# START OF Given text
Chapter 3 Evaluating Soil Legacy Data Sampling for DSM

Modelling techniques in Digital Soil Mapping involve the use of sampling point soil data, with its associated soil properties database, and a number of environmental covariates that will be used to ascertain the relationships of soil properties and the environment to then generalize the findings to locations where no samples have been compiled.

In soil sampling design, a crucial issue is to determine both the locations and the number of the samples to be compiled. In an optimal situation, soil sample database should adequately cover all the environmental diversity space in the study area with a frequency relative to the extent of the diversity in the environmental covariates.

When dealing with legacy soil data, a question that arises is if the data is representative of the environmental diversity within the study area. In this Chapter we present a method to answer this question and to build an alternative how many samples can be retrieved to cover the same environmental space as the existing soil data. The method follows the main findings in (Malone, Minansy and Brungard, 2019) and developed as {R} scripts.

We adapted the original scripts to make use of vector '.shp' and raster '.tif' files, as these are data formats commonly used by GIS analysts and in which both soil and environmental data is often stored. We also made some changes in order to simplify the number of R packages and to avoid the use of deprecated packages as it appears in the original code.

3.1 Data Preparation

We must load the required packages and data for the analyses. We make use of the packages sp and terra to manipulate spatial data, clhs for Conditioned Latin Hypercube Sampling, entropy to compute Kullback–Leibler (KL) divergence indexes, tripack for Delaunay triangulation and manipulate for interactive plotting within RStudio. Ensure that all these packages are installed in your system before the execution of the script.
# END OF Given text
# START OF Source material
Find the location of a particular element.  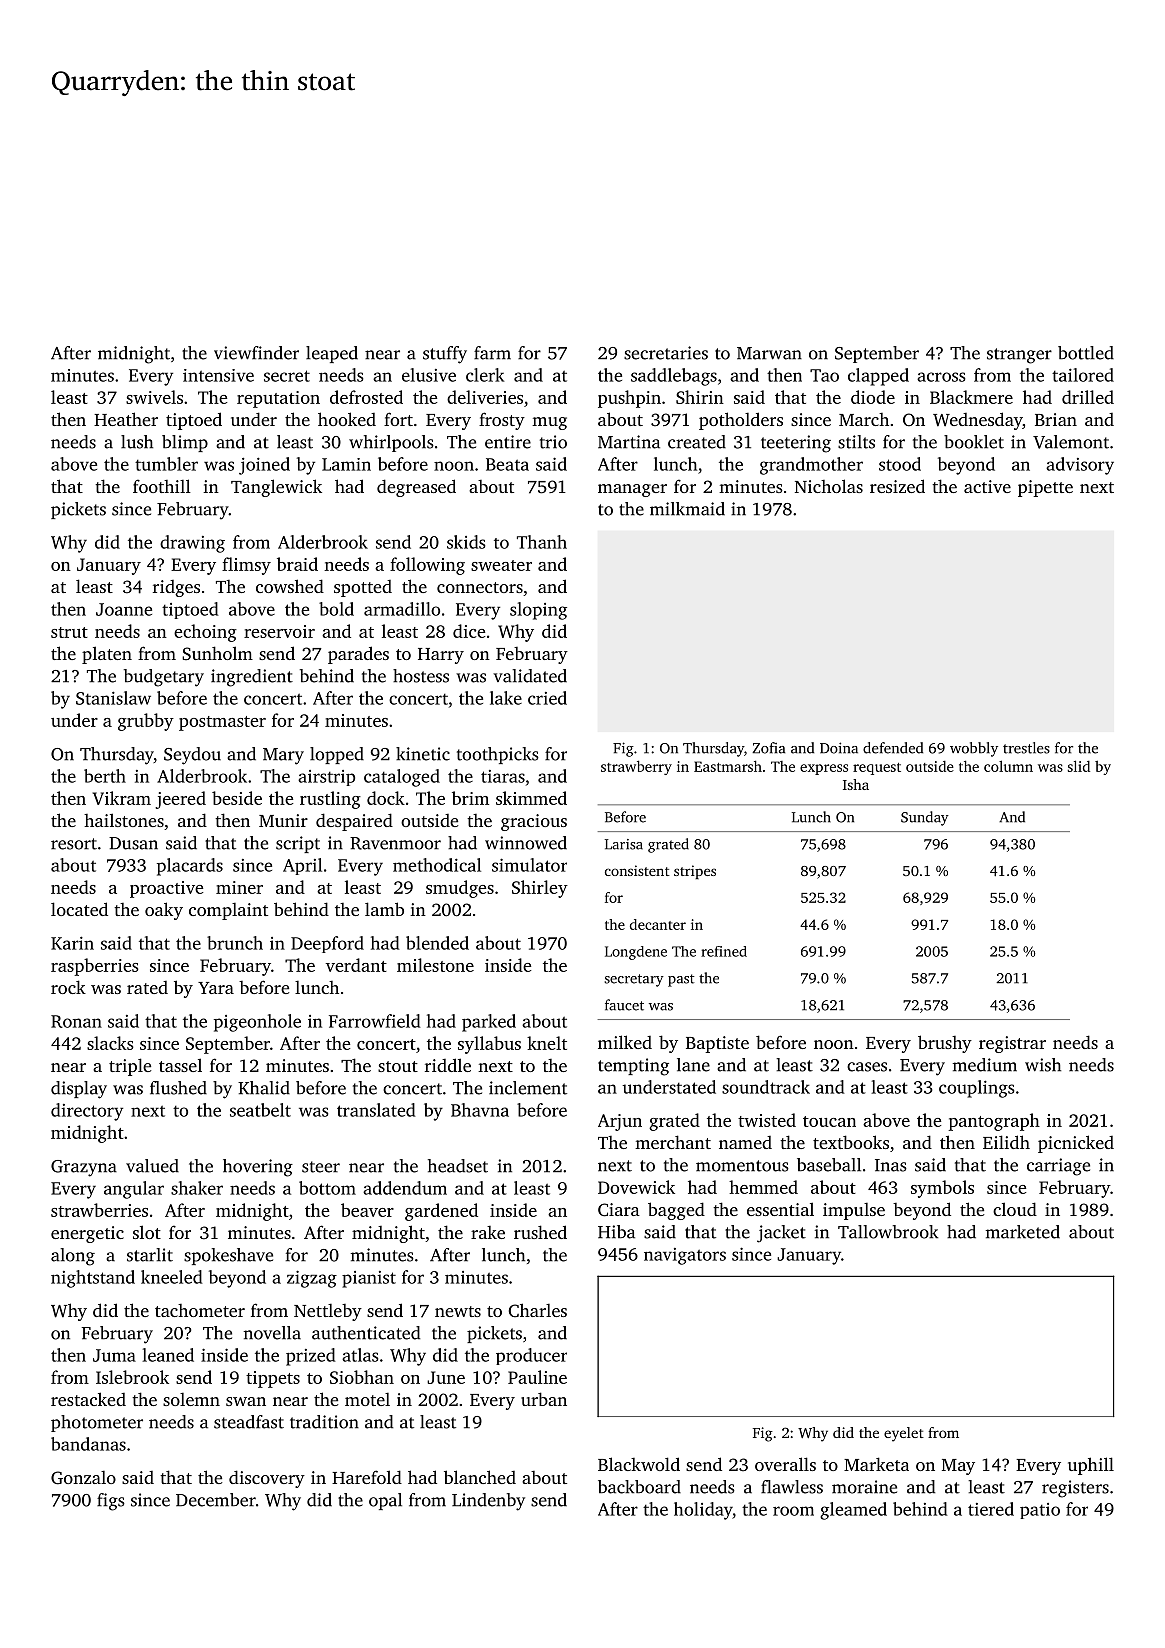

bottled is located at coordinates (1086, 353).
# END OF Source material
▶ [Written task 1]
Return the passage of the soil sampling chapter between "We must load" and "of the script.", inclusive, copied word for word.
▶ [Written task 2]
In the soil sampling chapter, which R package computes the Kullback–Leibler divergence indexes?

▶ [Full response 1]
We must load the required packages and data for the analyses. We make use of the packages sp and terra to manipulate spatial data, clhs for Conditioned Latin Hypercube Sampling, entropy to compute Kullback–Leibler (KL) divergence indexes, tripack for Delaunay triangulation and manipulate for interactive plotting within RStudio. Ensure that all these packages are installed in your system before the execution of the script.

▶ [Full response 2]
The entropy package.